Une primaire plus chère que celle du PS. Le budget n'est pas encore arrêté. L'UMP avait prévu cinq millions d'euros de dépenses et trois millions de recettes, recueillies en demandant aux votants une contribution de deux euros. Mais la primaire des Républicains risque d'être plus chère que celle du PS en 2011. En raison de la baisse des dotations de l'Etat aux mairies, beaucoup de municipalités ne veulent plus prêter gracieusement leurs salles aux partis.

Autant de détails dont il faut s'occuper tout de suite, selon les prétendants. "Si ce n'est pas lancé avant les vacances, on nous dira à la rentrée qu'il faut s'occuper des régionales, et ensuite on nous dira qu'il est trop tard", redoute un juppéiste. Dans le camp de Bruno Le Maire, on compare avec le calendrier du scrutin socialiste en 2011 et on s'inquiète que la droite soit "déjà en retard sur le PS".

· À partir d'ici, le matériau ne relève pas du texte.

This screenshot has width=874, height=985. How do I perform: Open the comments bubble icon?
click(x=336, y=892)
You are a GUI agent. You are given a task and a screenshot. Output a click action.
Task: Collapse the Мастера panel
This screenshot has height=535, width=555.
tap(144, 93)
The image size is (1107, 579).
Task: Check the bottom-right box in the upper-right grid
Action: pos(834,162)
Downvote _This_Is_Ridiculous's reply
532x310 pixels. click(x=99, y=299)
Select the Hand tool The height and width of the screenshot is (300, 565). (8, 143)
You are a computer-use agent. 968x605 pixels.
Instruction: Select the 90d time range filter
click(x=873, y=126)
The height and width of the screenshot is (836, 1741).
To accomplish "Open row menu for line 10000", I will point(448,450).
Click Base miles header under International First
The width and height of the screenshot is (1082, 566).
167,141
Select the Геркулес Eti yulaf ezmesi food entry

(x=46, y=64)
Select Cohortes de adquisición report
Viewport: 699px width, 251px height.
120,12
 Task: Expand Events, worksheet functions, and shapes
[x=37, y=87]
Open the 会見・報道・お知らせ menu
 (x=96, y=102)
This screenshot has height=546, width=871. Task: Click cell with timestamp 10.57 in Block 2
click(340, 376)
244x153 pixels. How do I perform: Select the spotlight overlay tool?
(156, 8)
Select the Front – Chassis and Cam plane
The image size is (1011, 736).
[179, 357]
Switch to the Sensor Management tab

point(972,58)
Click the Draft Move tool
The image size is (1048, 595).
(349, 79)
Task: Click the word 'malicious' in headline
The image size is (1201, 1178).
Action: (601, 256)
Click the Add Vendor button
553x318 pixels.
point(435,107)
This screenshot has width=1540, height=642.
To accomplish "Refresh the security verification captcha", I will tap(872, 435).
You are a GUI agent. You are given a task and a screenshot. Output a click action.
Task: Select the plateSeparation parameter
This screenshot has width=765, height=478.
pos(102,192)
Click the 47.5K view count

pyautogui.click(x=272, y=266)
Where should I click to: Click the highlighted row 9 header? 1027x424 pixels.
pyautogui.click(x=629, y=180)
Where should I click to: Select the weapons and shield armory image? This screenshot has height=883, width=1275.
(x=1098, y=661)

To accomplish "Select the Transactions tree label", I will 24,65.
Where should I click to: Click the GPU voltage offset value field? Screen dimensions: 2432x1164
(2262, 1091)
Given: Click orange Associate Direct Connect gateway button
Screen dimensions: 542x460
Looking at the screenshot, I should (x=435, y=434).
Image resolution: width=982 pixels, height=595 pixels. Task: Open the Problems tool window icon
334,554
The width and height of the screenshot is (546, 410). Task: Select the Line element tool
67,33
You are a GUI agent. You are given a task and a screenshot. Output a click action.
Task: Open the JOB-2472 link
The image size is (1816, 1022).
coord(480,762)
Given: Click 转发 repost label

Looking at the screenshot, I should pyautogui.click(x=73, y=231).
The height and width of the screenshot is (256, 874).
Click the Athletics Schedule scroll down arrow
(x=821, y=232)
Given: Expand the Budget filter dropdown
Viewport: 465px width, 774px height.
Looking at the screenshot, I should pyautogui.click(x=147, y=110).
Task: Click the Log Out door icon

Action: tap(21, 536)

Raffarin : "on verra si elle a lieu". D'autant que les candidats suspectent toujours Nicolas Sarkozy de chercher à éviter la primaire. Une petite phrase de Jean-Raffarin les a inquiétés. Interrogé sur la primaire, le 27 mai sur Europe 1, l'ancien Premier ministre a lâché : "on verra si elle a lieu, comment les choses se présentent". En ajoutant toutefois : "pour le moment, c'est un engagement que nous avons tous pris".

Le futur patron du comité d'organisation, Thierry Solère, se veut serein. "Le bureau politique va très bien se passer", assure-t-il à Europe 1. Le député des Hauts-de-Seine a déjeuné vendredi avec Nicolas Sarkozy et en est ressorti confiant quant à la bonne organisation du scrutin. Même si, dans tous les camps, la vigilance reste de mise.

Le PS cité en exemple

En 2011, les ténors de l'UMP n'étaient pas avares de critiques envers la primaire de la gauche. Aujourd'hui, celle-ci est citée en modèle. Au point que les responsables de la droite ont discrètement pris contact avec leurs homologues du PS pour s'inspirer de ce scrutin qui avait réuni 2,8 millions de votants au second tour. Brice Hortefeux a vu Harlem Désir à l'automne. Thierry Solère a aussi discuté avec des responsables socialistes, notamment le député Jean-Marc Germain, proche de Martine Aubry. Sans compter les échanges dans les couloirs de l'Assemblée nationale.